In [39]:
import pandas as pd
import numpy as np
import sklearn
import re

# import pip
# pip.main(['install', 'xgboost'])
import xgboost as xgb
import statsmodels.formula.api as sm

pd.set_option('display.max_columns', 500)

### Import Markdown

In [10]:
housing_data = pd.read_csv('data/2014_Housing_Market_Analysis_Data_by_Zip_Code.csv')
crime_2016_data = pd.read_csv('data/2016_Annual_Crime_Data.csv')
crime_2015_data = pd.read_csv('data/Annual_Crime_Dataset_2015.csv')
library_data = pd.read_csv('data/Austin_Public_Library_Locations.csv')
water_consumption_data = pd.read_csv('data/Austin_Water_-_Residential_Water_Consumption.csv')
campaign_finance_data = pd.read_csv('data/Campaign_Finance_Data_-_Report_Detail_Dataset.csv')
park_data = pd.read_csv('data/City_of_Austin_Parks_data.csv')
public_art_data = pd.read_csv('data/City_of_Austin_Public_Art_Collection.csv')
public_venue_data = pd.read_csv('data/Creative_Workspaces__Performance_Venues__Galleries___Museums.csv')
ev_charging_data = pd.read_csv('data/Electric_Vehicle_Charging_Network.csv')
restaurant_inspection_data = pd.read_csv('data/Restaurant_Inspection_Scores.csv')
traffic_camera_data = pd.read_csv('data/Traffic_Cameras.csv')

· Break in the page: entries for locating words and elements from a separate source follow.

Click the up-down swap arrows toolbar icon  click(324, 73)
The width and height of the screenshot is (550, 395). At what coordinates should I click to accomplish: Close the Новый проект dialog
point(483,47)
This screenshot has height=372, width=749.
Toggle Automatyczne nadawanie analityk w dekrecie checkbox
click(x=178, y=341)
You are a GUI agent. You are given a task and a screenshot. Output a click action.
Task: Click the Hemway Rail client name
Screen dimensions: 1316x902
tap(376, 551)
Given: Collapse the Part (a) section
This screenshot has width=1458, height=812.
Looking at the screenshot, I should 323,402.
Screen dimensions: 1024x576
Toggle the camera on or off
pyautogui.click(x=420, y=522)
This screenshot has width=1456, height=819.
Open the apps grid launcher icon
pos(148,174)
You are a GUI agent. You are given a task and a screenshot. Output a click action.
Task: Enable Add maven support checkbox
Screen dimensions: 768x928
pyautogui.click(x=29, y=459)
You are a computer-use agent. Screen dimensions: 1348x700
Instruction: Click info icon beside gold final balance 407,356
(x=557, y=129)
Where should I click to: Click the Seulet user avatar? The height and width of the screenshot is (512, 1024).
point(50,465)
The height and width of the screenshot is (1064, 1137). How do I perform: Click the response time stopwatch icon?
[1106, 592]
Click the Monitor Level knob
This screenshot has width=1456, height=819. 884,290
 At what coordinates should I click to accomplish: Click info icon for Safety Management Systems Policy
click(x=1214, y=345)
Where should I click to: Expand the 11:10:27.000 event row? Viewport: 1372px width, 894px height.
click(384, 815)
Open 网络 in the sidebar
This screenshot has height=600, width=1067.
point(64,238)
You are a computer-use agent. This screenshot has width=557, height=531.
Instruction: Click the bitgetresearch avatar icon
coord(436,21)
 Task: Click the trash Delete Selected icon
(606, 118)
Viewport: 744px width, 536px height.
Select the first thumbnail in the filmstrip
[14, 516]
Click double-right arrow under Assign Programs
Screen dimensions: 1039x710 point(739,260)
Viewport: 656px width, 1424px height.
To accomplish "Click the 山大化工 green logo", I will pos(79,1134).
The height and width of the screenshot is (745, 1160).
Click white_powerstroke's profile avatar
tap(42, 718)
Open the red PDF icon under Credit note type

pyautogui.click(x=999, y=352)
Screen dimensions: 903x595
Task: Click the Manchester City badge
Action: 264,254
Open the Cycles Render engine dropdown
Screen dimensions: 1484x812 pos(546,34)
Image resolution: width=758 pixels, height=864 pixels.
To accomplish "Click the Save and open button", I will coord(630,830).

### Extract Zip Code from Address column in library data

In [11]:
library_data['Zip_Code'] = library_data['Address'].str.findall('\s+\d+\n')
library_data['Zip_Code'] = library_data['Zip_Code'].str[0].str[:6]

### Clean Restaurant Inspections (Multiple Dates per Restaurant)

In [12]:
restaurant_max_inspection = restaurant_inspection_data.groupby('Restaurant Name', as_index = False)['Inspection Date'].agg('max')

restaurant_inspection = pd.merge(left = restaurant_max_inspection, right = restaurant_inspection_data
                      , how = 'inner'
                      , left_on = ['Restaurant Name', 'Inspection Date']
                      , right_on = ['Restaurant Name', 'Inspection Date'])

restaurant_inspection_data = restaurant_inspection.drop_duplicates()

restaurant_inspection_data['Zip Code'] = restaurant_inspection_data['Zip Code'].str[-5:]

A value is trying to be set on a copy of a slice from a DataFrame.
Try using .loc[row_indexer,col_indexer] = value instead

See the caveats in the documentation: http://pandas.pydata.org/pandas-docs/stable/indexing.html#indexing-view-versus-copy
  # Remove the CWD from sys.path while we load stuff.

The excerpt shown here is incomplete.